**Short exercise A:**
List every term that the post on entangled time places in single quotation marks.
**Short exercise B:**
Please summarize the post on entangled time in two sentences.
**Short exercise C:**
Write the next part of the post on entangled time, picking up after its final sentence.

**Text passage:**
|
Not Ranked
:
+0 / -0
0 score
Re: Whacky Science
Look at 'entangled-time' like this: a photon is timeless, it has a unitary lifetime - it gets 'created' and propagates in some direction, it gets 'annihilated' by being absorbed. The interaction occurs independently of space or time, from the perspective of a photon's energy; it occurs in space and time for observers in relative motion.
The last is only true when (iff) one observer creates the "event" and the other observes, or absorbs the event.
Entanglement occurs here because the emitting and absorbing particles become 'entangled' by the transition; this entanglement is determined at the moment of photon creation, and 'vanishes' at the moment of annihilation - these moments are the same for the photon's momentum energy; the worldline 'appears' when the entanglement disappears.

**Dataset excerpts:**

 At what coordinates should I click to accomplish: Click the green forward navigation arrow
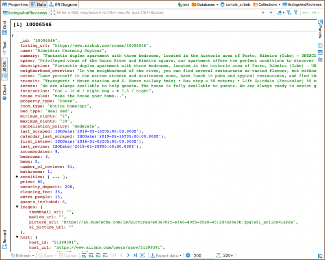[314, 13]
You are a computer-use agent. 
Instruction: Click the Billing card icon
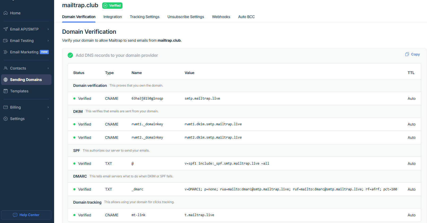pos(6,107)
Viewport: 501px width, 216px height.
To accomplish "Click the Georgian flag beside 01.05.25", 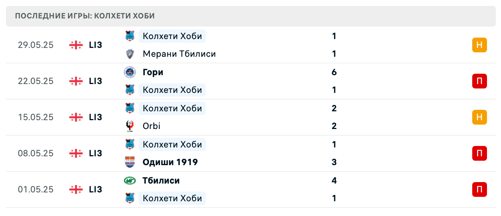I will pyautogui.click(x=75, y=189).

**Output A:**
'entangled-time'
'created'
'annihilated'
'entangled'
'vanishes'
'appears'

**Output B:**
The post describes a photon as timeless: it is created, propagates in some direction, and is annihilated when absorbed, an interaction that from the photon's energy is independent of space and time but occurs in space and time for observers in relative motion only when one observer creates the event and the other absorbs it. The emitting and absorbing particles become entangled by this transition, an entanglement fixed at the moment of photon creation that vanishes at annihilation, and the worldline appears when the entanglement disappears.

**Output C:**
With 'randomly created' radiation, like from celestial objects, the entanglement paradigm implies that an electron 'knows' where to send a photon signal; but this is our misunderstanding - light propagates in all directions as a spherically expanding wavefront, so "a photon" is part of the transverse area of such a propagating wavefront; however photons do propagate and they do find another electron or other charged particle eventually (even if it takes forever, remember photons don't care about forever), which suggests a photon 'knows what to do and where to go' all by itself. The universe is intrinsically entangled.
Note, this is all a bit of an abuse of meaning - entanglement and superposition are treated differently, and here I am using them in similar ways (horrors!). But they are fundamentally very similar and very quantum-weird.
Last edited by Boof-head; 04-20-2009 at 06:47 PM..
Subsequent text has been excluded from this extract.